2. **Small Team → Big Ambition**
Ship PoCs / MVPs fast: push raw data now, refine model later. Avoid schema migration churn while scaling query sophistication and data volume.
3. **Search & Intelligence over Connected Catalogs**
Product catalogs, knowledge bases (RAG), fraud patterns, biotech entities: traverse, filter, vector match, aggregate & group in one DTO—no separate systems for metadata vs content.
4. **Make Flat Data Breathe**
Turn CSV/JSON dumps into a navigable graph in minutes. BFS import + property linking + lightweight aliasing gives relationship intelligence without hand-curating edges.
5. **Fullstack Apps without CRUD Boilerplate**
"What you see is what you push": nested create mirrors nested query. Auto-discovered labels/properties power dynamic forms, filters and analytics—no ORMs, no bespoke resolver layer.
6. **Operational + Analytical Unification**
Real-time user-facing features and exploratory analytics run on the same query surface—no ETL lag or duplicated modeling.
7. **Adaptive Schema Exploration for AI Agents**
Agents enumerate labels, properties & value distributions programmatically to self-orient and generate safe follow-up queries.

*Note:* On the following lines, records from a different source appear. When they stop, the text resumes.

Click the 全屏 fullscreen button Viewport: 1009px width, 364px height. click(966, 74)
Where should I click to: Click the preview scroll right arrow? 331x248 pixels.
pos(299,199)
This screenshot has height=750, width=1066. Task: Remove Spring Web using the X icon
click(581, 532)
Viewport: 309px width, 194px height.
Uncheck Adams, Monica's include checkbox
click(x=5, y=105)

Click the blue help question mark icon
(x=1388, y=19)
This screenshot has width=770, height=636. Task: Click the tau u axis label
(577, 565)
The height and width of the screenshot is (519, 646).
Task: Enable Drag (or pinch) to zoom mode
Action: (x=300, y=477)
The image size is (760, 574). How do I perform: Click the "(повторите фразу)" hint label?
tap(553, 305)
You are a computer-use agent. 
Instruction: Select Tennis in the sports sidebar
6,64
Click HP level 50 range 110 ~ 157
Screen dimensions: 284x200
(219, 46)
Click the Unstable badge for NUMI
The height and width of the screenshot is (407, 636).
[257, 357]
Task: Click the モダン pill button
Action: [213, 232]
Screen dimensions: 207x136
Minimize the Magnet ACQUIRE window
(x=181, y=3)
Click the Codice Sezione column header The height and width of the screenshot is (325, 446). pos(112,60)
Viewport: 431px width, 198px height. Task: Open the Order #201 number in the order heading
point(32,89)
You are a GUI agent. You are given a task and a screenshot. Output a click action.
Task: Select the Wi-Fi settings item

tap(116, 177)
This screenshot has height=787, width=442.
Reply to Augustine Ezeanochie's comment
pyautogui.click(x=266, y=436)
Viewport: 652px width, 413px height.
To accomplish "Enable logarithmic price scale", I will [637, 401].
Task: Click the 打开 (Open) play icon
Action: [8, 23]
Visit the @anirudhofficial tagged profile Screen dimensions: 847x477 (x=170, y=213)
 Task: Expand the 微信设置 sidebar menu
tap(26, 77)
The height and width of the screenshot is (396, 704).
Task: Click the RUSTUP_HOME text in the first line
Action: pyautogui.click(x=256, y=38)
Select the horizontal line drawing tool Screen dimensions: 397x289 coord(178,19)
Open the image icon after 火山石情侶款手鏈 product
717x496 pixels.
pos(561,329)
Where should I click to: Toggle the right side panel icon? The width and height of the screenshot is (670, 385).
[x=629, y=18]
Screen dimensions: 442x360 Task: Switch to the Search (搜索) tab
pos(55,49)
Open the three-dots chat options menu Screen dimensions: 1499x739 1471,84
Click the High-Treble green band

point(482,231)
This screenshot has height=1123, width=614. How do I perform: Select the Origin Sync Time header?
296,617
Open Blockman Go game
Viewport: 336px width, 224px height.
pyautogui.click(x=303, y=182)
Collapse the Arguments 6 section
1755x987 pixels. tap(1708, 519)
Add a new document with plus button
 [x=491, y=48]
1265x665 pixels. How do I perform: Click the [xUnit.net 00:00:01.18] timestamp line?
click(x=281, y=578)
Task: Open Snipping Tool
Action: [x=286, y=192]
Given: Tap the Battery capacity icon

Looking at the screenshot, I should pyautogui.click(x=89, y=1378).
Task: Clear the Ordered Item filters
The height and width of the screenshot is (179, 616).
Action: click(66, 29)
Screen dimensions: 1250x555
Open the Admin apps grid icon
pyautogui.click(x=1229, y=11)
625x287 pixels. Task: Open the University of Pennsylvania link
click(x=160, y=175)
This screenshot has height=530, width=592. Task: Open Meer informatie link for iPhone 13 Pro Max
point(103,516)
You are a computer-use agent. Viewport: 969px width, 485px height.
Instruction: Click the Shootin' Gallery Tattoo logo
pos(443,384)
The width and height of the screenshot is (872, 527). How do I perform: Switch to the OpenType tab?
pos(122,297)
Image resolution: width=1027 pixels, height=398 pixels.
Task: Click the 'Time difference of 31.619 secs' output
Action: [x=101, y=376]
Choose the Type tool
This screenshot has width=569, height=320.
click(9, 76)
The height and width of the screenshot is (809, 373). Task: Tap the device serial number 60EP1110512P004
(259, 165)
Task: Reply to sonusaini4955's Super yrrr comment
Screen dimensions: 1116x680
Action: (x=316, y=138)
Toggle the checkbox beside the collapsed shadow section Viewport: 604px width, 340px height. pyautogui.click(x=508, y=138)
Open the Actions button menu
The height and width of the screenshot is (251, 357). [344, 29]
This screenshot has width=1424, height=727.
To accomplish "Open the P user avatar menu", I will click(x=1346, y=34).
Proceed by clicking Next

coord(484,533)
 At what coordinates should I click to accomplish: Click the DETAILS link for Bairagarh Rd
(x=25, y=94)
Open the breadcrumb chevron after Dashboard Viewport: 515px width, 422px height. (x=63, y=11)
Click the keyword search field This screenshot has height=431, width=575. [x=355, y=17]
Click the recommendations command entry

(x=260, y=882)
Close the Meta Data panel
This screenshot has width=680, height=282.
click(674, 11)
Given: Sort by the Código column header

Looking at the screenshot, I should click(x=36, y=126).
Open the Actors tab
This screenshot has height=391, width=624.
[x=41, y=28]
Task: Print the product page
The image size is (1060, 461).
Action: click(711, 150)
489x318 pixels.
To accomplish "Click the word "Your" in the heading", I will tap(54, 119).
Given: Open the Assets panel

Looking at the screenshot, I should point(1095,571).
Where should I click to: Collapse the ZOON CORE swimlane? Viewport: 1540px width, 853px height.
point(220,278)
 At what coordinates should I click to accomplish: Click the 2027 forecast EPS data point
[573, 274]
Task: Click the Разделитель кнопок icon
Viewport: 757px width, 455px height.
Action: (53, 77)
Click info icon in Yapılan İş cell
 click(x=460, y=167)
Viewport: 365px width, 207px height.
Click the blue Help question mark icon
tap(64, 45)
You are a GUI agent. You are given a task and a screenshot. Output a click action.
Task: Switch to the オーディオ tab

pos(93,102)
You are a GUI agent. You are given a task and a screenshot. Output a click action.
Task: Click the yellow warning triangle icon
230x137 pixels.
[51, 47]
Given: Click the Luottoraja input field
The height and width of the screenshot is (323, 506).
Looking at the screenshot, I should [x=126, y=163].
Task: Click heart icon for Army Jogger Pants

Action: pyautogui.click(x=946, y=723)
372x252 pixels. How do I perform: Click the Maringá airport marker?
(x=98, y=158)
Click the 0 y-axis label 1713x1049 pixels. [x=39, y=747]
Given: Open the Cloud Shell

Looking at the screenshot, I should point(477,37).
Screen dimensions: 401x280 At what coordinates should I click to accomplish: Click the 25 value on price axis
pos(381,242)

## Architecture: LMPG & HyperProperties
Traditional property graphs bind you to early labeling, manual relationship planning, and separate APIs for schema vs data. RushDB’s **Labeled Meta Property Graph (LMPG)** model inverts this: properties are elevated to graph nodes (HyperProperties) capturing:
| Dimension | Tracked Meta (Examples) | Benefit |
|-----------|-------------------------|---------|
| Type distribution | inferred scalar kinds, vector dims | Detect drift & inconsistent ingestion |
| Cardinality & sparsity | distinct counts, null ratios | Index heuristics & UI filter hints |
| Value ranges / histograms | min / max / buckets | Instant range sliders & anomaly bounds |
| Relationship incidence | cross-label co-occurrence | Emergent data model visualization |
| Temporal evolution | first/last seen timestamps | Freshness & lineage checks |
### Data Observability
One JSON SearchQuery can retrieve perspectives (records, labels, properties, value ranges, relationships) sharing identical filter semantics. This unified projection removes the “N+1 inspection” pattern and enables:
* Schema drift detection (compare property sets over time)
* Automatic filter UI generation (value domains & type inference)
* Programmatic cataloging for governance & AI agents
### Data Integrity
HyperProperties enable soft constraints without rigid upfront schemas:
* Type cohesion scoring & anomaly flagging
* Optional uniqueness & frequency analysis guiding index strategy
* Automatic relationship inference via shared property linkage (reduces orphan edges)
* Consistent vector dimension enforcement at ingestion
### Query Semantics & Data Model
Let G = (R, P, E_rp, E_pp) where R are record nodes, P are property (HyperProperty) nodes. Edges encode (record ↔ property assignments) and (property ↔ property co-occurrence). Query evaluation leverages property-level adjacency to: (a) prune traversal (perforating execution), (b) derive emergent schema, (c) compose multi-perspective responses in a single pass.
This yields sub-linear schema introspection relative to naïve per-aspect scans because shared filter evaluation is amortized across all requested perspectives.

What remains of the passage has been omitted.